Development and regeneration of drosophila wing imaginal discs: the role of incrnas and the stress sensor d-gadd45

• Autores: Carlos Camilleri Robles
• Directores de la Tesis: Montserrat (Corominas Guiu) Corominas (dir. tes.)
• Lectura: En la Universitat de Barcelona ( España ) en 2022
• Idioma: inglés
• Tribunal Calificador de la Tesis: Rory Johnson (presid.), Sergi Beltran Agulló (secret.), Maite Huarte Martínez (voc.)

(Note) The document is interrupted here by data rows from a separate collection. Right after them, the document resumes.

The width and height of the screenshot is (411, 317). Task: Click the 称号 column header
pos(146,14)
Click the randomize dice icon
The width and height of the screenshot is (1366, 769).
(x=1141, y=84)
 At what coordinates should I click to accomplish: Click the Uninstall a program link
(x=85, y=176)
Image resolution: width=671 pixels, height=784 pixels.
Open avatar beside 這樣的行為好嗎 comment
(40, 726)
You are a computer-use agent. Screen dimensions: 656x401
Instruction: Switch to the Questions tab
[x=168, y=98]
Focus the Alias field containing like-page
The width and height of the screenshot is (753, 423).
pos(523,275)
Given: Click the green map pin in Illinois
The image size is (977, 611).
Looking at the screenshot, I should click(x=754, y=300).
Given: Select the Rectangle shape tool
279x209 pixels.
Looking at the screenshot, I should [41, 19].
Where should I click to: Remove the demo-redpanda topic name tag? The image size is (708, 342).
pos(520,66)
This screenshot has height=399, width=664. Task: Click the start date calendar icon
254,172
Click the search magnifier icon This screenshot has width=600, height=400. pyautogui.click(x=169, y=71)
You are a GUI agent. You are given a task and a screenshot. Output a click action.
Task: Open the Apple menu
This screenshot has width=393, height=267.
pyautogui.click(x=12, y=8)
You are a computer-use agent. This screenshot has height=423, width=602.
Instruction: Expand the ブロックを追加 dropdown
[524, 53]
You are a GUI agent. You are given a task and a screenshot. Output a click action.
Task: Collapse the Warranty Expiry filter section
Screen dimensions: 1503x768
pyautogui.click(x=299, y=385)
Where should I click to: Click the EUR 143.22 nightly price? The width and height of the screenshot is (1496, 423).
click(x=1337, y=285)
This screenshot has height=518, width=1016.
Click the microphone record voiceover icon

• Programa de doctorado: Programa de Doctorado en Genética por la Universidad de Barcelona
• Materias:
  • Ciencias de la vida
    • Genética
• Enlaces
  • Tesis en acceso abierto en: TESEO
• Resumen

  • Long non-coding RNAs (lncRNAs) are defined as transcripts longer than 200 nucleotides that lack protein-coding potential. Although multiple examples of functional lncRNAs have been described, particularly regulating gene expression at different levels, the function of the vast majority of them remains to be elucidated. Here, we use the Drosophila wing imaginal discs as a model system to study the involvement of lncRNAs in development and regeneration. Additionally, we also studied the role of the stress sensor protein Drosophila Growth Arrest and DNA Damage 45 (D-GADD45) in the wing disc. For the study of lncRNAs, we used transcriptomic data from developing and regenerating wing discs. We identified a set of ~200 lncRNAs expressed in development, as well as 131 differentially-expressed (DE) lncRNAs in regeneration. Among them, we focused on the study of lncRNAs CR40469 and CR34335, which share 99.1% sequence identity, however, their expression pattern is far from similar: while CR40469 is upregulated in regeneration, the expression of CR34335 is inhibited upon damage. We generated a CR40469 knock-out mutant, for which no phenotypes were detected in normal conditions. Nevertheless, upon the induction of cell death, these mutants lost their regeneration capacity, suggesting a putative function of CR40469 in regeneration. Moreover, we characterised the molecular changes occurring in the mutant, revealing a set of 95 DE genes compared to controls. On the other hand, no phenotypes were detected for CR34335 mutants, neither in development nor in regeneration, suggesting that this lncRNA is dispensable for both processes. Regarding the study of D-GADD45, we activated its expression ectopically in the wing discs, resulting in increased apoptosis. Through genetic interaction experiments, we described the D-GADD45-induced cell death as dependent on the activation of the JNK signalling pathway. Additionally, we described a JNK-independent decrease in cell proliferation upon sustained activation of D-GADD45. Finally, we identified D-GADD45 as an essential gene for the regeneration of wing discs, as the use of RNAi constructs against D-GADD45 severely impairs the recovery process after the induction of cell death.